Pull out every line in the data that has the string "icon" in it.

» Records for the task:
****

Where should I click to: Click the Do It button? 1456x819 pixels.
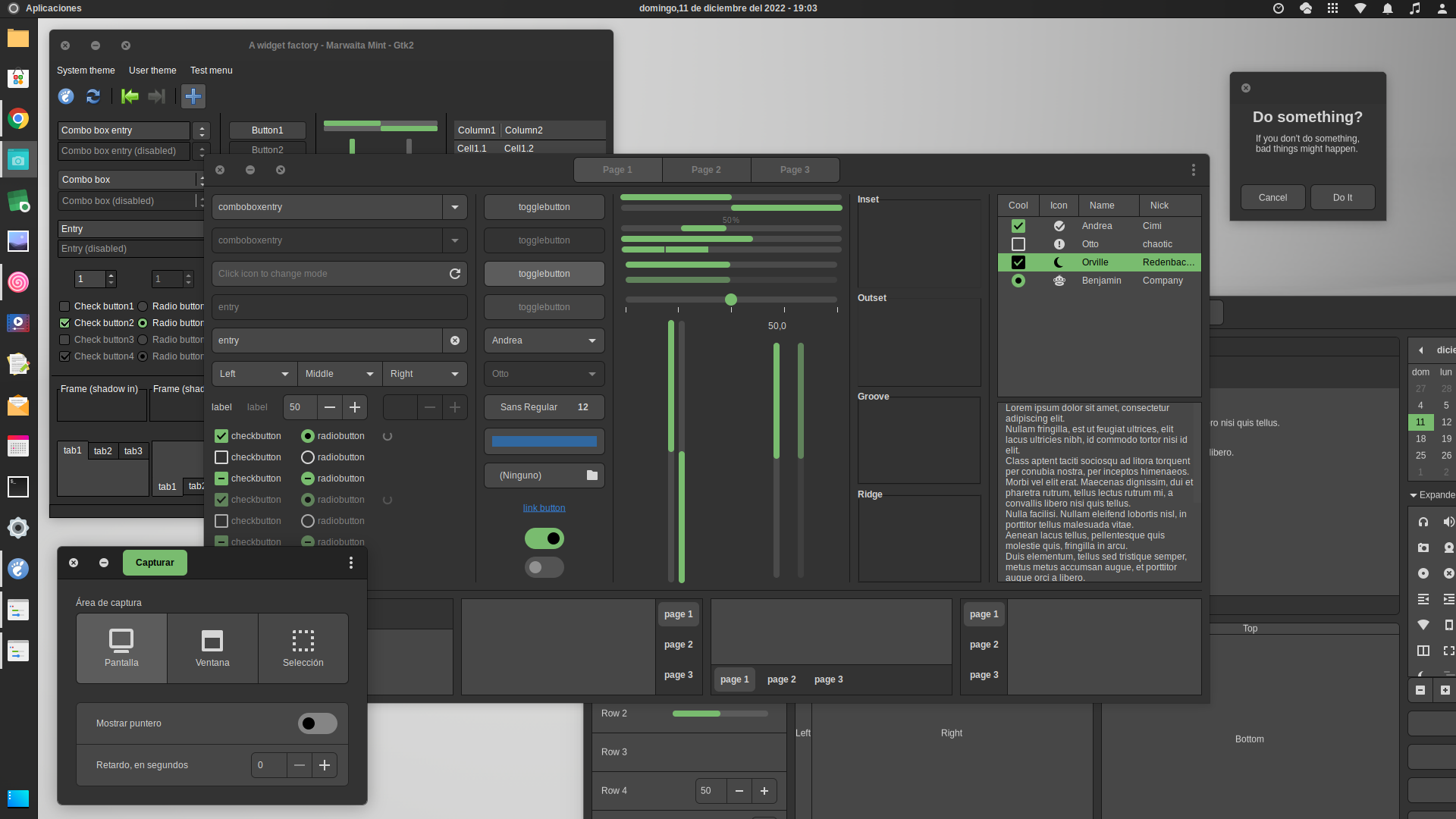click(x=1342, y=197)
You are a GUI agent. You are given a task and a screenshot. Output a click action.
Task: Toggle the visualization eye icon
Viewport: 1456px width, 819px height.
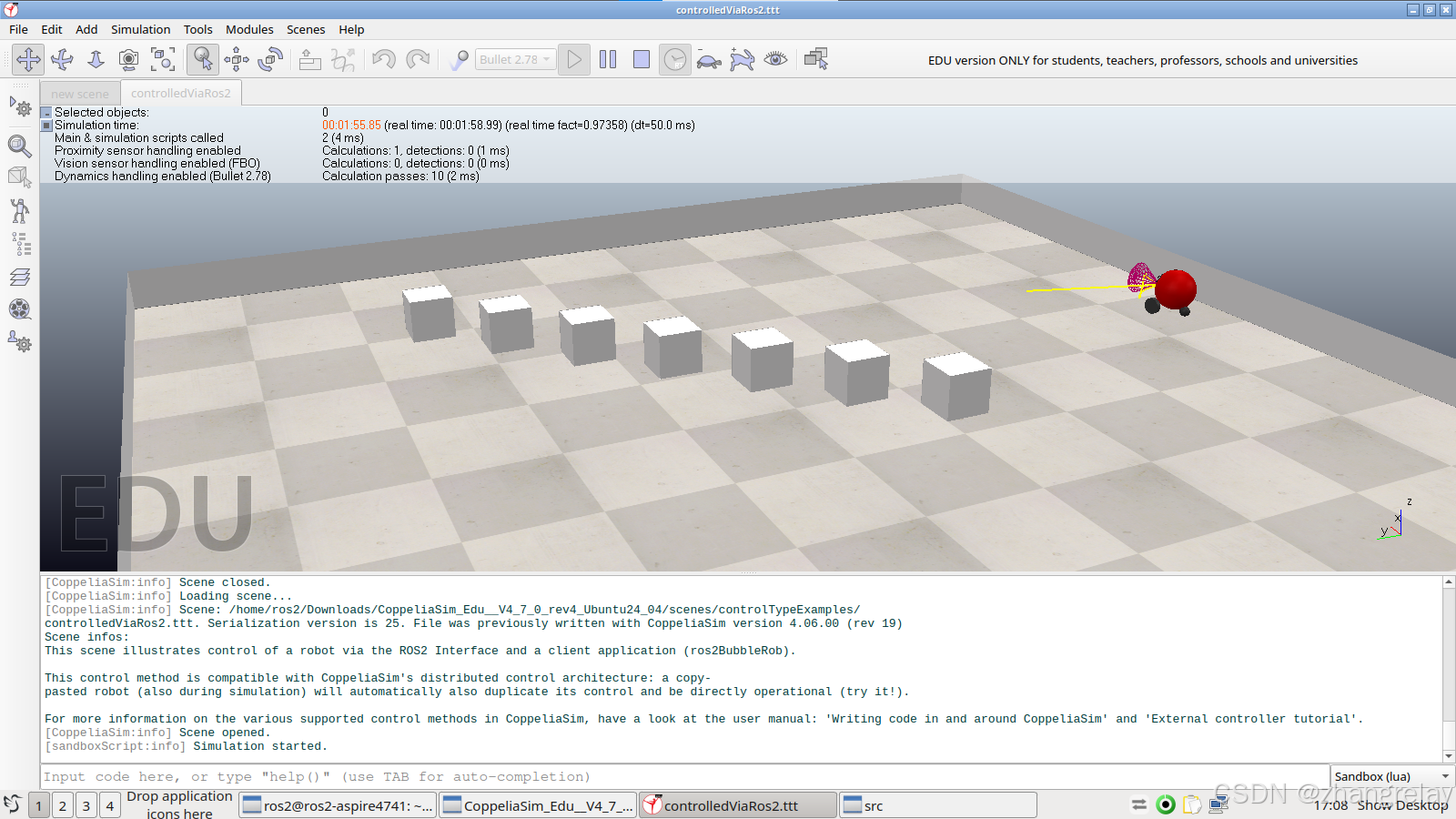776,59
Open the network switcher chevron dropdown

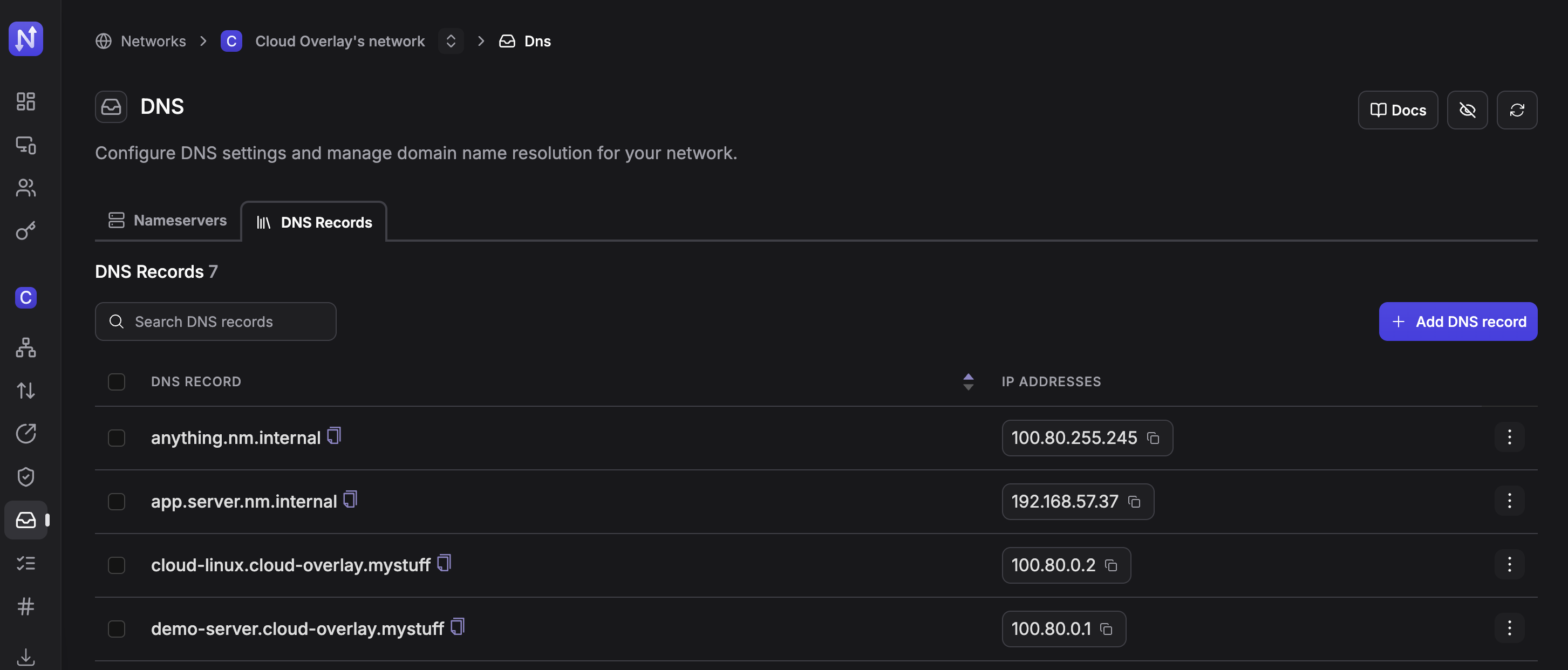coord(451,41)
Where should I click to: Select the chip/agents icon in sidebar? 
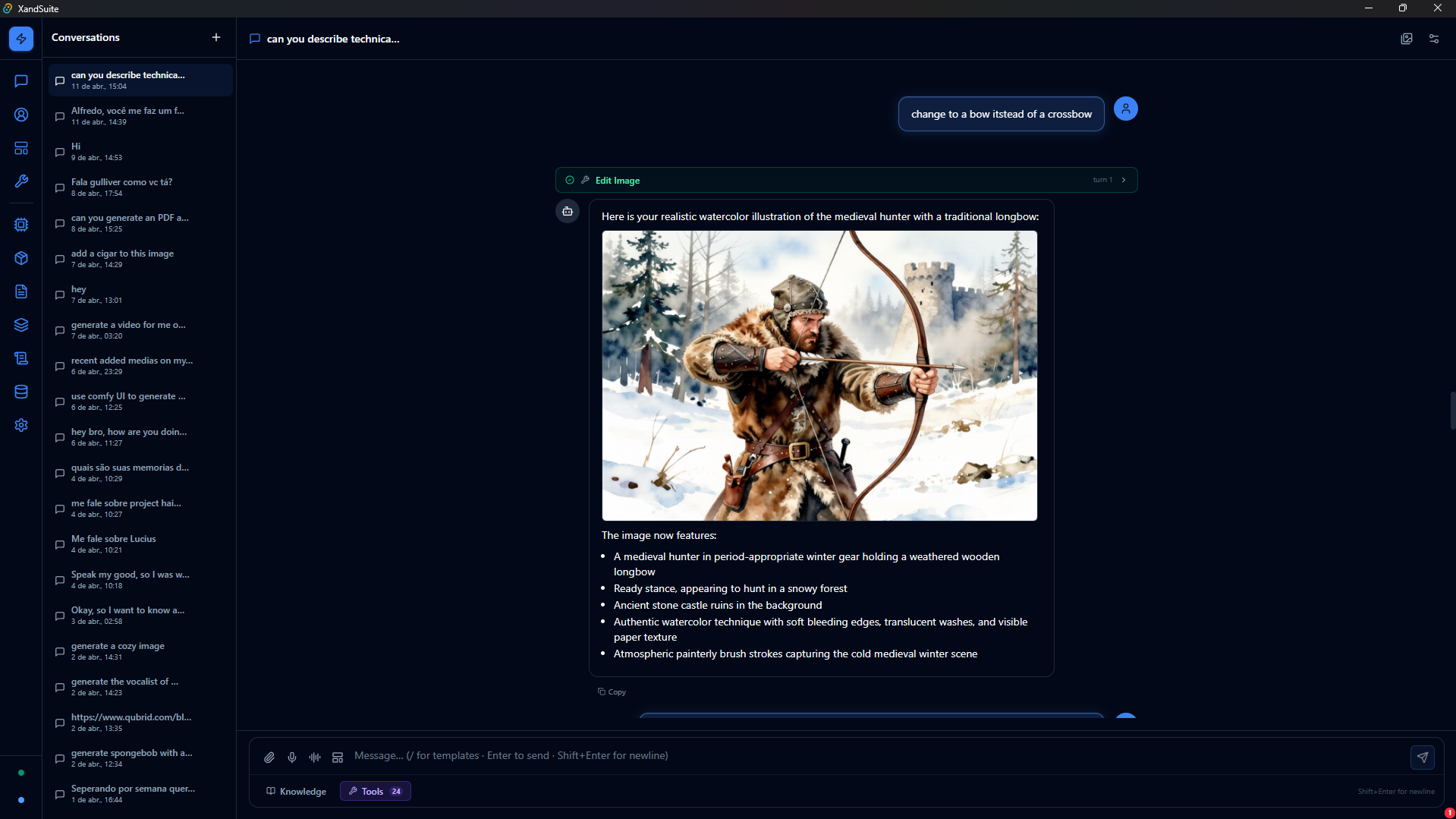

****

» Written reply:
Task: Toggle the visualization eye icon
Where should I click to: Select the chip/agents icon in sidebar? 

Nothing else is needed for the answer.